Todo el día pisando el acelerador y el freno.
Recordó cuando entró en la empresa, de la mano de su padre,
que también fue conductor de autobús:
—Fabián, hijo, aquí puedes tener tu vida asegurada. Yo me he
pasado muchas horas en la carretera, relaja y te hace pensar.
—Pues no estoy muy relajado, papá —se dijo mientras el
semáforo se ponía en verde y él hundía su pie derecho en el pedal.
Era ya media mañana, había pasado lo peor. Todo el bullicio
de la entrada a los trabajos había pasado.
Y si no se empezaba a encontrar mal,
sentía cierto alivio.
Pero todavía quedaba un trecho hasta la hora de comer.
Recorrer las calles y seguir mirando en los pasos de cebra.
Nunca olvidaba las medidas de higiene que les obligaron a
llevar al final de cada trayecto. Los operarios de limpieza que esperaban en la
calle tenían que pasar un paño con líquido desinfectante por barandillas y
asientos.
Otros que no dejaban de trabajar. Tras la limpieza, el
recorrido seguía. Una y otra vez.
Las mismas calles, la misma sensación de estar moviendo el
virus por la ciudad.
Un círculo eterno por culpa del trabajo. La punzada en el
estómago de que con el suyo estaba llevando a los pasajeros al suyo.
«Ni movimientos restringidos ni leches, aquí algunos seguimos
chapando», se volvió a decir a sí mismo cuando detuvo el autobús en una
marquesina azul.
Se bajó el último viajero.
Los últimos servicios fueron mucho más ligeros. Prácticamente
vacíos.
Escuchó en la radio que el uso de transporte público había
bajado debido al estado de alarma.
«Pues yo he seguido llevando a gente al polígono bien
temprano», balbuceó mientras dejaba el autobús en las cocheras.
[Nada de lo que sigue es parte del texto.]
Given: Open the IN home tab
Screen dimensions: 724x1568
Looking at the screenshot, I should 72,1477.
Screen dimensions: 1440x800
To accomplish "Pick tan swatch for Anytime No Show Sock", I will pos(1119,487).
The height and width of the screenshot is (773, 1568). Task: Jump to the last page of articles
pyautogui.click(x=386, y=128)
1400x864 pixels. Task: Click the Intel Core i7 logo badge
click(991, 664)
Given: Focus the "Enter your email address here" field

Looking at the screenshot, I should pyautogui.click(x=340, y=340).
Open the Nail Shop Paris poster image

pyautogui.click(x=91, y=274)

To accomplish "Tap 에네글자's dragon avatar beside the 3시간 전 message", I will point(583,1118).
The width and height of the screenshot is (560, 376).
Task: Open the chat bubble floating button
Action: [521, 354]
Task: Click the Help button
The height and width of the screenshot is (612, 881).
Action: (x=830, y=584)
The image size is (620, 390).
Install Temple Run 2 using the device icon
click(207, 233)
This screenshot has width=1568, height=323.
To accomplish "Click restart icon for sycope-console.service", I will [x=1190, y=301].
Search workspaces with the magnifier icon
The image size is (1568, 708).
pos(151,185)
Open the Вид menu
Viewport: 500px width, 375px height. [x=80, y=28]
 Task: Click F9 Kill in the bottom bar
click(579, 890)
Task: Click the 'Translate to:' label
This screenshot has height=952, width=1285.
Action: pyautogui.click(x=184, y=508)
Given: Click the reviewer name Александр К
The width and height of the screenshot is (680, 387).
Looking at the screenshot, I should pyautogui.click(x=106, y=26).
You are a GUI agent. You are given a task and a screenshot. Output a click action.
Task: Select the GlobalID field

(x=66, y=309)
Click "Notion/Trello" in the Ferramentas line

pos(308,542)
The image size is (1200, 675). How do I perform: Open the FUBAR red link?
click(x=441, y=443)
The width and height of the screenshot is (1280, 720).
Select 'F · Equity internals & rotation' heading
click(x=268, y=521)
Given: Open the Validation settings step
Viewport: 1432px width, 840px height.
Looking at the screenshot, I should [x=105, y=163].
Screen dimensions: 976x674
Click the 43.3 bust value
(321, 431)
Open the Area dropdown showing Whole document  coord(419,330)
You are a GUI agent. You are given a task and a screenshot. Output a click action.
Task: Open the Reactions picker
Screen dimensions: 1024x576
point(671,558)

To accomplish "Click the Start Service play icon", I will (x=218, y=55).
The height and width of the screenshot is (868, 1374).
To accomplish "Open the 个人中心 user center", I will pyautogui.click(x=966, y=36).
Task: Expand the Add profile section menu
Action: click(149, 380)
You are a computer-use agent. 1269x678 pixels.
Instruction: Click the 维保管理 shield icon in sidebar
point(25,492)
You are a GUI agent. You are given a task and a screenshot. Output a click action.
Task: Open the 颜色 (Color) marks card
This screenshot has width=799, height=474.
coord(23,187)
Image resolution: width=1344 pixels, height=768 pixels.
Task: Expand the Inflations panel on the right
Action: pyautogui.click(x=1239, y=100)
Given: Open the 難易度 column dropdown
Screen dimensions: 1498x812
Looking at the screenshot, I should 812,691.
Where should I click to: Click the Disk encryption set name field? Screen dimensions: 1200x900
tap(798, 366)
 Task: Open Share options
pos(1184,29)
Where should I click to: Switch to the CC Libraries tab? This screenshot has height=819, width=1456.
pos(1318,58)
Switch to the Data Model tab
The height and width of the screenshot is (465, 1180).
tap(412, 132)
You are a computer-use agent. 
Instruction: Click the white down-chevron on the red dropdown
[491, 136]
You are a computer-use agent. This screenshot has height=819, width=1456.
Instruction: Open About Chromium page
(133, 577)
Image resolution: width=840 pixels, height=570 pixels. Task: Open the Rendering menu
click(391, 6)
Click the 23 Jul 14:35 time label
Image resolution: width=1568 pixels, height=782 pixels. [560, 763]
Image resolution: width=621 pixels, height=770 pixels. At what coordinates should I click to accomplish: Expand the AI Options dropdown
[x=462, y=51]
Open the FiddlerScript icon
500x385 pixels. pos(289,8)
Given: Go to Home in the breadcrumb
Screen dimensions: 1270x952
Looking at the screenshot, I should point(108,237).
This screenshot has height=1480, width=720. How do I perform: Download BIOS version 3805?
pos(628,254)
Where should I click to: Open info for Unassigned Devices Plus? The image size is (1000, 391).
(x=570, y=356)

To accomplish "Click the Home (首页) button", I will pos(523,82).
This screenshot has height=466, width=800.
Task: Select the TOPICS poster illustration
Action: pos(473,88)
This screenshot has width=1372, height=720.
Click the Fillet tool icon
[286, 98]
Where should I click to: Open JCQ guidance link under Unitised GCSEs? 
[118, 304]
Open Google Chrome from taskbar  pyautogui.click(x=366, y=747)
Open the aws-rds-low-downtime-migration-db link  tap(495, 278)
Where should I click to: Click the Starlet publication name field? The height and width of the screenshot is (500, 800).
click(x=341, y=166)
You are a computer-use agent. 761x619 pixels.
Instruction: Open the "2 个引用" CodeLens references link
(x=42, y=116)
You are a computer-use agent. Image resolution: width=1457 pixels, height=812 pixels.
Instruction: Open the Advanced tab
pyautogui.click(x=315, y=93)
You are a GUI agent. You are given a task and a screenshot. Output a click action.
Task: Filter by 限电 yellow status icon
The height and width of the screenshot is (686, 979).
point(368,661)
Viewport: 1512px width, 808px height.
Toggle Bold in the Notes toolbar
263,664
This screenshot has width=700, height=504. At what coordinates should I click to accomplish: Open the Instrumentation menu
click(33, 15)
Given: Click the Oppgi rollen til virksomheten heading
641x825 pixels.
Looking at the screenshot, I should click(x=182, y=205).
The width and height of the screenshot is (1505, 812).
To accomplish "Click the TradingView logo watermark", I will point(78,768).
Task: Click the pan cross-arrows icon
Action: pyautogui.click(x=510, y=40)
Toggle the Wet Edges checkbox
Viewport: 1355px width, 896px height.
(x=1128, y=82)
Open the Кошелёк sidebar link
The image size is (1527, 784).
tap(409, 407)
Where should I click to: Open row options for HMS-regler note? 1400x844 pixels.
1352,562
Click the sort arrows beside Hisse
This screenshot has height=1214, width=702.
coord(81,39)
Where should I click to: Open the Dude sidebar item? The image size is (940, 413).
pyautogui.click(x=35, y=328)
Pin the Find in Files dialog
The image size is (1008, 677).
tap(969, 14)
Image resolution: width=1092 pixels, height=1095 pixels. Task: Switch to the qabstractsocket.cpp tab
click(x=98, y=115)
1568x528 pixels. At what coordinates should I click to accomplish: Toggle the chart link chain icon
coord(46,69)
Era una contradicción permanente. Los que seguían pisando las
calles a la hora del desayuno y los que podían teletrabajar.
Al llegar a casa, comió la sopa que le sobró del día anterior
y se puso un café solo con hielo.
Estaba solo en su apartamento periférico. A veinte minutos de
las cocheras para volver a trabajar al día siguiente.
Se sentó a ver la televisión: todo eran informativos.
Detonantes para la siesta que se aproximaba.
Ya en el duermevela, escribió un WhatsApp a uno de sus
compañeros: «Si estos cabrones dicen que tenemos que quedarnos en casa, que
vayan a pincharnos las ruedas de los autobuses como medida preventiva».